Start of Recorded data

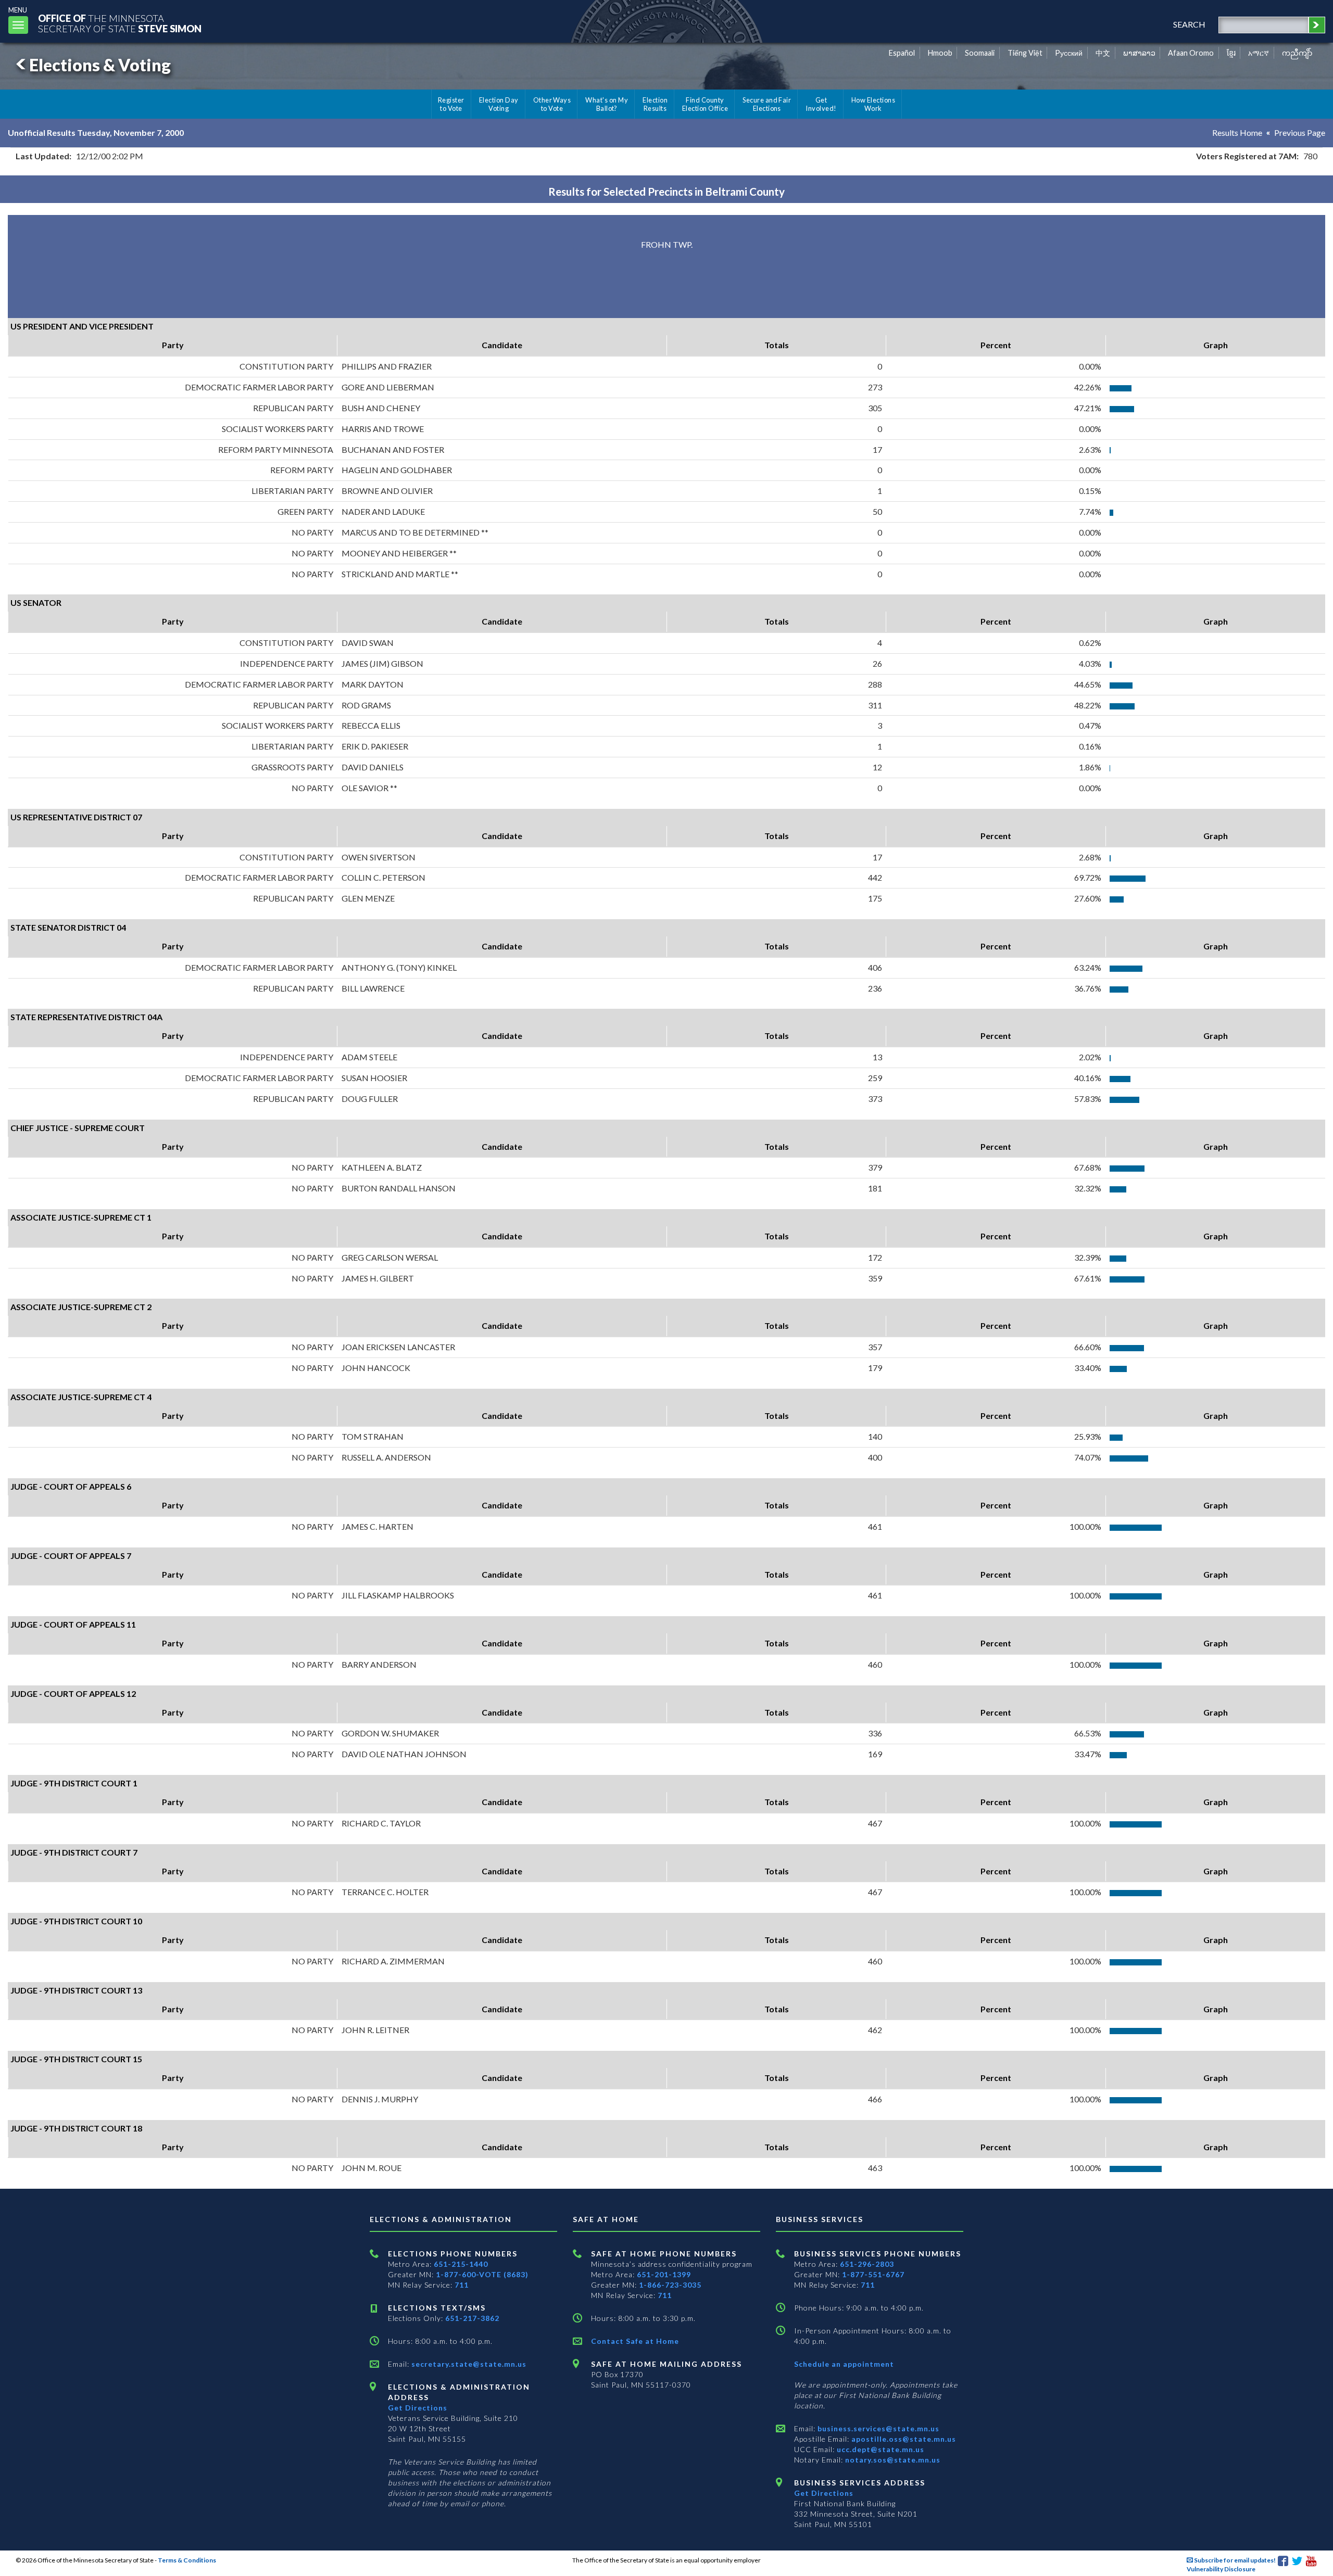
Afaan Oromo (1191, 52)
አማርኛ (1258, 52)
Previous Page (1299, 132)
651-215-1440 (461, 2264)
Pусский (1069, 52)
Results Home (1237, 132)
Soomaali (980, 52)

End of Recorded data

__Task goal__: Leave out the pictures, and give all the records again exactly.

__Answer section__:
Afaan Oromo (1191, 52)
አማርኛ (1258, 52)
Previous Page (1299, 132)
651-215-1440 (461, 2264)
Pусский (1069, 52)
Results Home (1237, 132)
Soomaali (980, 52)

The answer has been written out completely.